The code, which reached the draft stage this year, is intended to be an accord between China and the Association of Southeast Asian Nations – of which Brunei, Vietnam, the Philippines and Malaysia are members – to manage maritime and territorial disputes.

China has been working with Brunei, the smallest of the claimants, on oil and gas development in the region, stressing that “such cooperation does not affect each country’s position regarding their respective maritime rights and claims”.

After Monday’s summit, China and Brunei said they were happy with the progress they made in energy cooperation and would continue with those efforts.

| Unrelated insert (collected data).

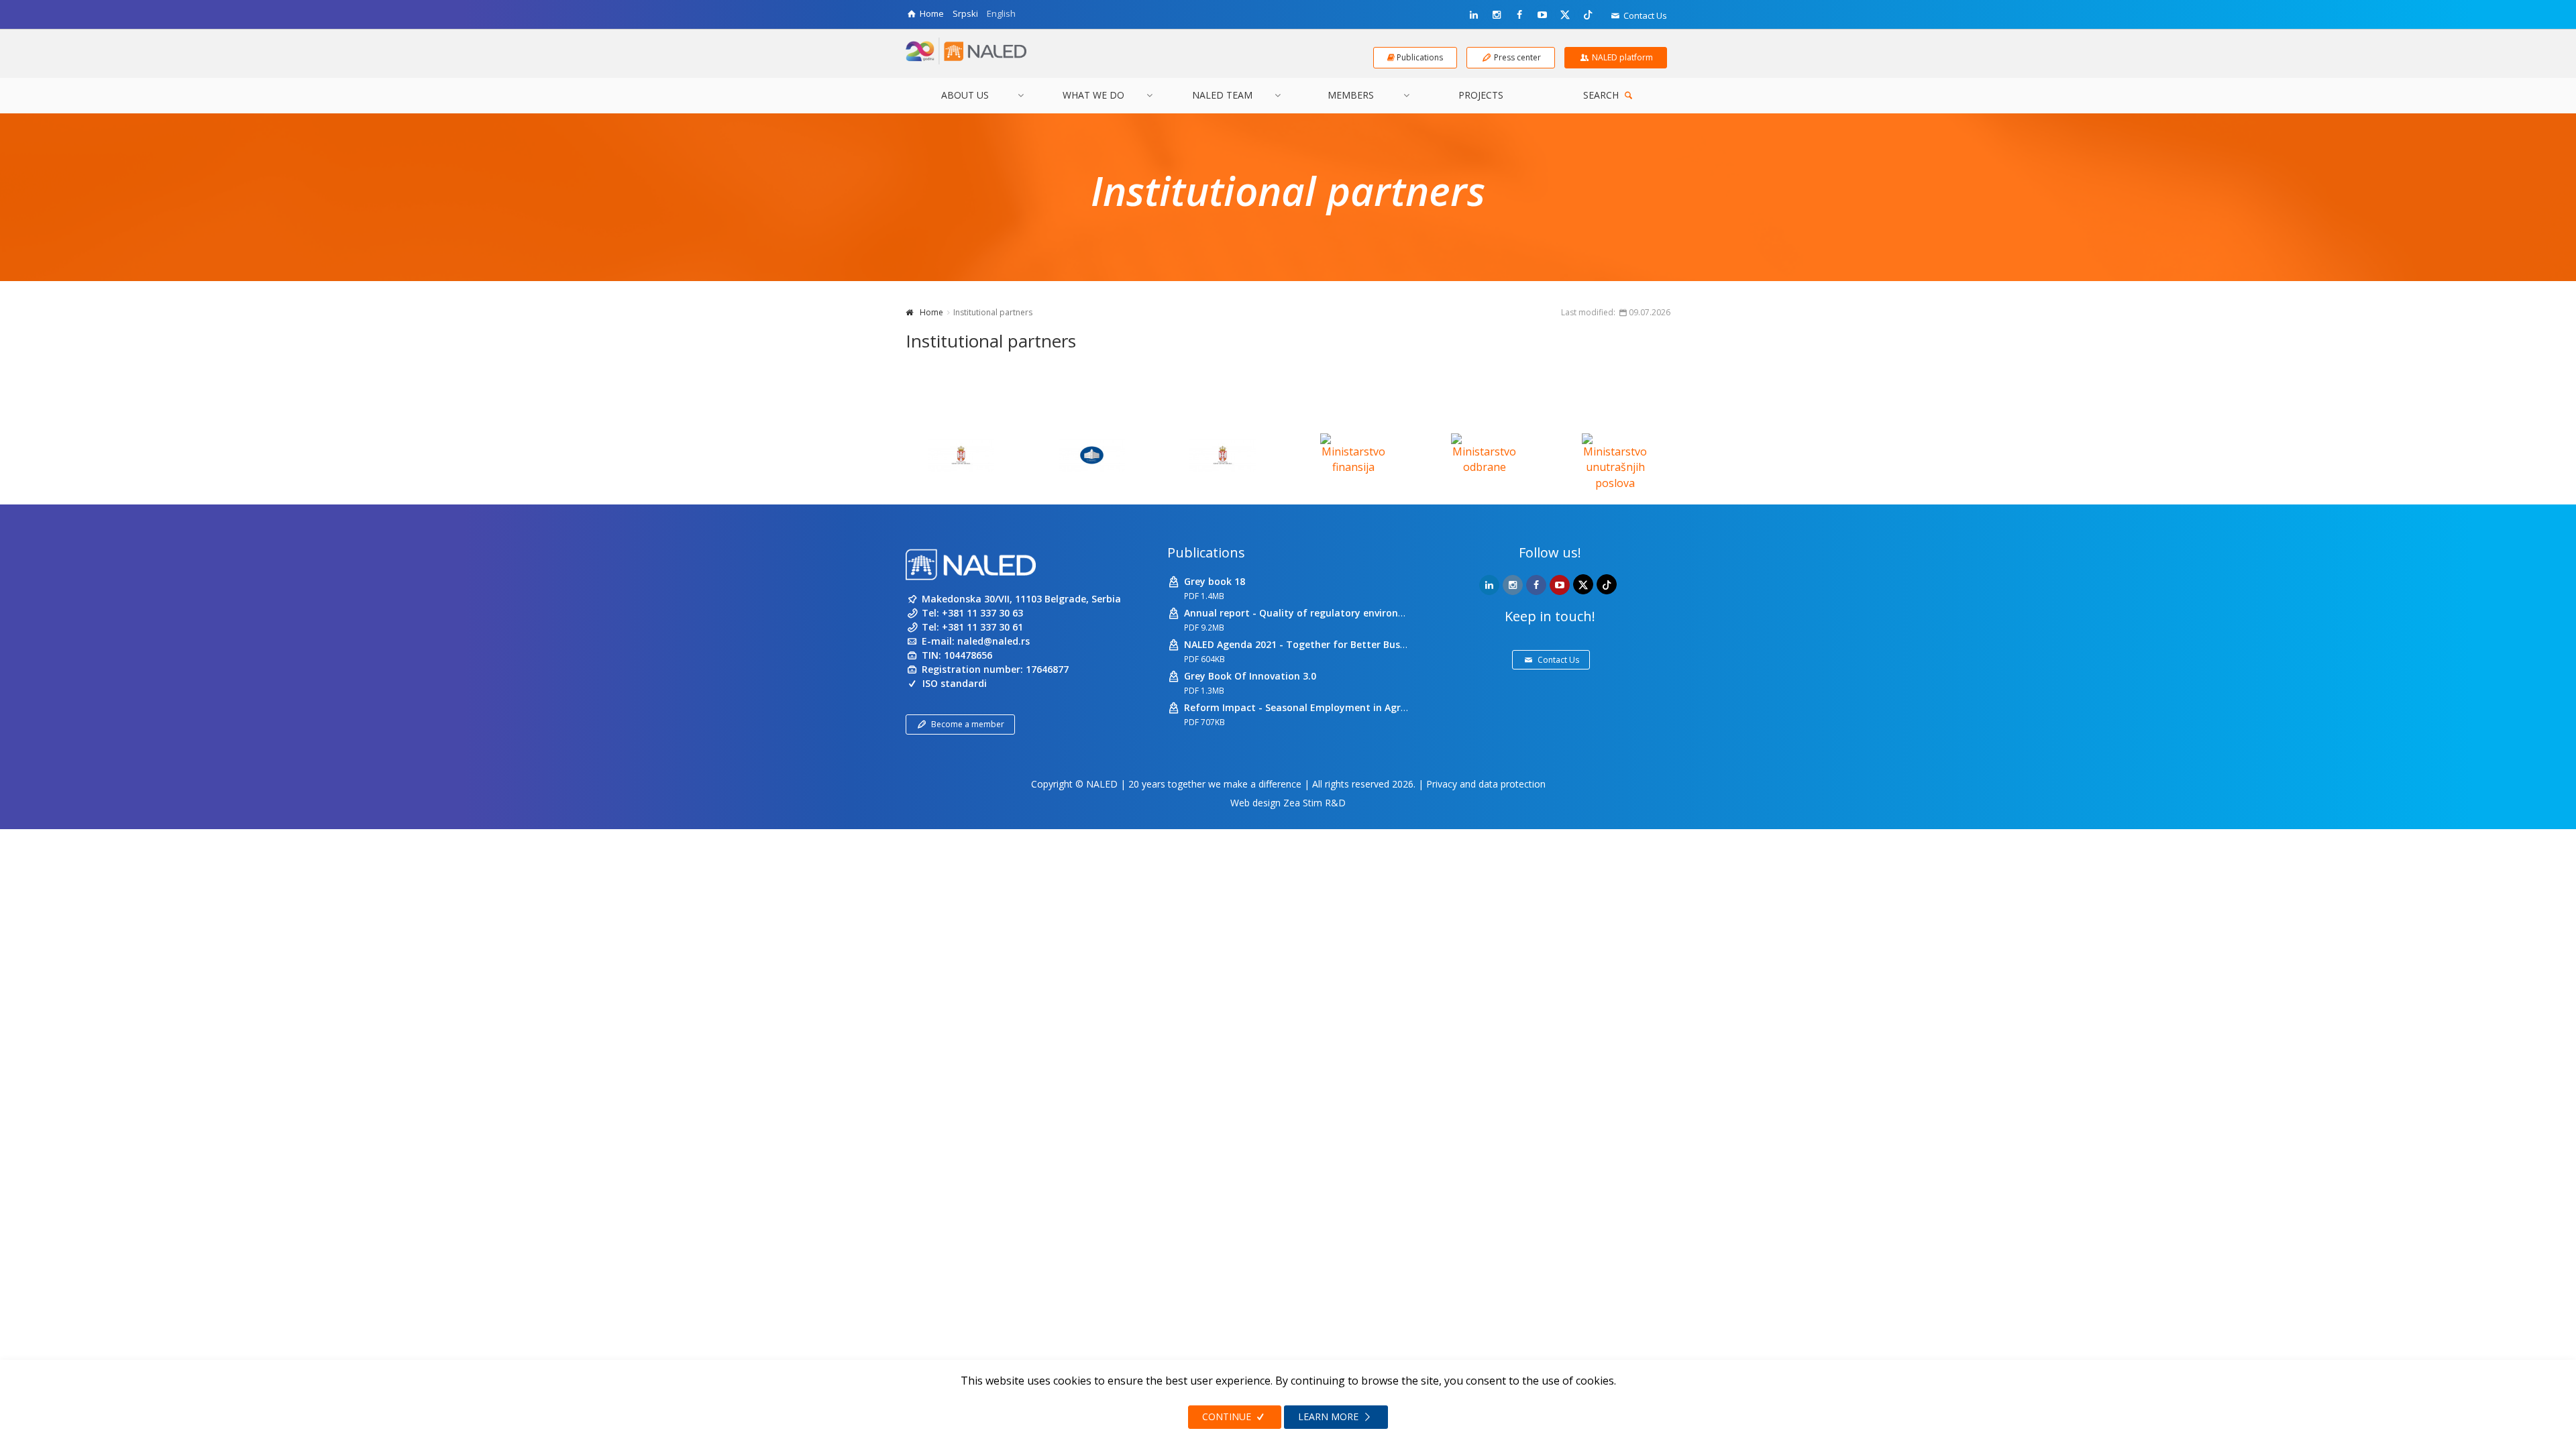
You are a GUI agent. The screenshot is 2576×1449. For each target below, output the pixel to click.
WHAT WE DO (1093, 95)
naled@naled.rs (993, 641)
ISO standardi (954, 683)
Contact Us (1644, 15)
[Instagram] (1497, 15)
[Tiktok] (1588, 14)
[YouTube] (1542, 15)
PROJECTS (1480, 95)
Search (1602, 95)
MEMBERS (1351, 95)
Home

In 2013, during Hassanal’s visit to Beijing, the two sides agreed to set up a venture between state-owned China National Offshore Oil Corporation and Brunei National Petroleum Company.

Brunei's Sultan Hassanal Bolkiah hosted Chinese President Xi Jinping as the two leaders fostered closer cooperation on oil and gas developments. Photo: Reuters
Brunei's Sultan Hassanal Bolkiah hosted Chinese President Xi Jinping as the two leaders fostered closer cooperation on oil and gas developments. Photo: Reuters

The PBS-COSL Oilfield Service Company was registered the next year in Bandar Seri Begawan and began to build six platforms including rigs and gas compression platforms.

Since then, cooperation has been limited, but as long as work towards the Code of Conduct is progressing, business can move faster, according to Xu Liping, a Southeast Asian studies expert at China Academy of Social Sciences

“The COC is a necessary guarantee for joint development,” Xu said.

On Monday, Xi and Hassanal also agreed to increase cooperation in areas such as defence, law enforcement and trade and investment, including the long negotiation of the Regional Comprehensive Economic Partnership, a China-backed free-trade pact in the Indo-Pacific region involving Asean, Japan, South Korea, Australia, India and New Zealand.

Xi’s trip is part of China’s efforts to build ties with Southeast Asian nations as relations with the United States deteriorate. On Tuesday, Xi will visit the Philippines, and he is expected to push forward on oil exploration in the South China Sea.

On Saturday, Xi and US Vice-President Mike Pence traded criticism at the Apec summit in Port Moresby, Papua New Guinea, with each blaming the other for the trade war and growing geopolitical rivalry, while also seeking to sell their vision of a regional development strategy.

“The US is trying to pressurise the Asean countries against cooperating with China. But Brunei, which is a relatively small country, is not the focus of American pressure and China is more likely to offset that,” said Xu.